Une conceptualisation relativement récente de la notion d'espérance (4) suggère que l'espoir se conçoit mieux par ses deux composantes, l'entreprise et le parcours. L’entreprise fait référence à la motivation d’un individu pour atteindre une fin souhaitée ; le parcours se réfère à la capacité d’un individu à concevoir et suivre une voie pour atteindre un objectif. En somme, la volonté et le chemin. Pour qu'une communauté se forme, les individus doivent avoir de bonnes raisons pour se rassembler. Le fait d'avoir un objectif commun, combiné à la manière dont on pourrait l’atteindre – le parcours- est en soi une bonne raison. L'énergie et la motivation nécessaires pour atteindre cet objectif grâce à la force qu’un groupe peut fournir à ses membres - la volonté- est une autre bonne raison.
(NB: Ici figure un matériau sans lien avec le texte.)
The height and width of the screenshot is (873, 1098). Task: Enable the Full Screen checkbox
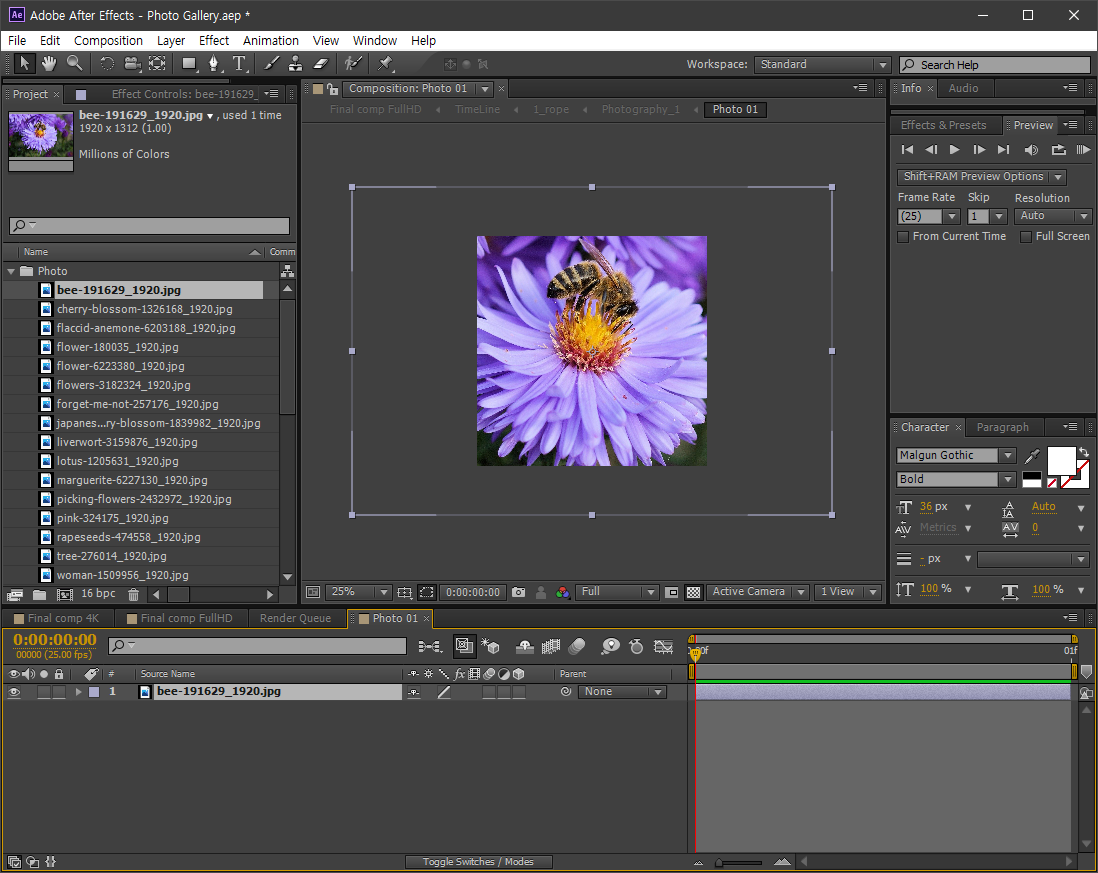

Des communautés d'espérance se forment si les individus comprennent que l’espoir est moins fragile grâce au pouvoir de motivation d'un groupe, d’espoirs communs et partagés. Ce parcours vers une forme d'espoir plus résilient est plus actif lorsqu'il est pratiqué et vécu au sein d'un groupe. L'espérance est plus passive et plus faible si les résultats souhaités sont tributaires de la chance et du destin.
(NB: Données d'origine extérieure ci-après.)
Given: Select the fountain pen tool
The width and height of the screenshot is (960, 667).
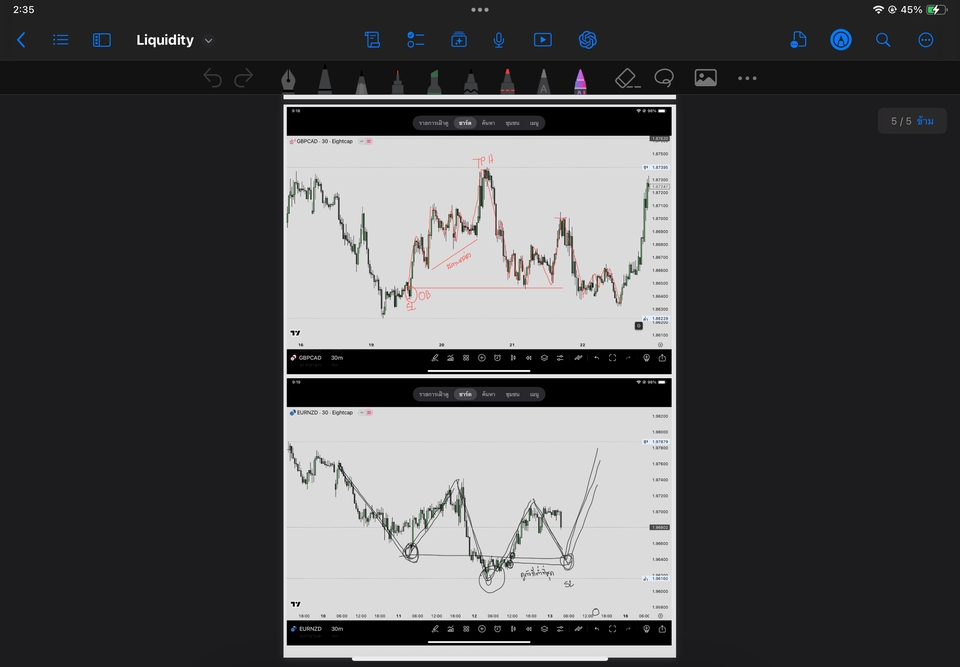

Une autre façon de caractériser la fragilité de l’espérance est de suggérer que l’espoir est à la fois bon et mauvais. Seltzer (5) soutient que les aspects négatifs de l’espoir peuvent souvent nuire au bien-être mental général. L'espoir peut en effet être trop idéalisé, conduisant finalement à une « auto-tromperie », à la déception et au désespoir. L'espoir qui est déçu plusieurs fois, comme une ecchymose répétée, peut entraîner un état de désespoir permanent. Enfin, l'espoir qui est aveugle aux réalités peut empêcher la nécessaire préparation à des résultats qui ne sont pas souhaités. Encore une fois, se rassembler en une communauté d'espérance peut avoir un effet protecteur contre ces aspects négatifs. Une réponse raisonnable serait de se demander comment cette protection proposée peut fonctionner en pratique.
Une réponse est proposée dans les trois vertus théologales « Foi, Espérance et Charité » (6). Si la charité est considérée comme une forme d'amour, comme dans la Bible du roi Jacques (7), et si l’amour est la plus grande de ces trois vertus, sa force réside dans sa capacité à fournir une protection contre la fragilité inhérente à l’espoir. Au sein d’une communauté d’espérance, cette protection est plus à même de fonctionner quand l’amour, le soin, le confort, la compassion, la considération et la gentillesse inspirent cette communauté. Ces qualités, en pratique, protègent et entretiennent l'espoir lorsque les temps sont sombres et sans espoir.
Lorsque la lutte se poursuit pour vaincre une contamination qui menace à la fois les vies et les moyens de subsistance, le meilleur vaccin contre le désespoir est peut-être d'encourager une contamination de l'espoir qui finira par devenir endémique ; et, comme pour toutes les infections, elle se réalise toujours quand et parce que nous sommes ensemble, pas seuls.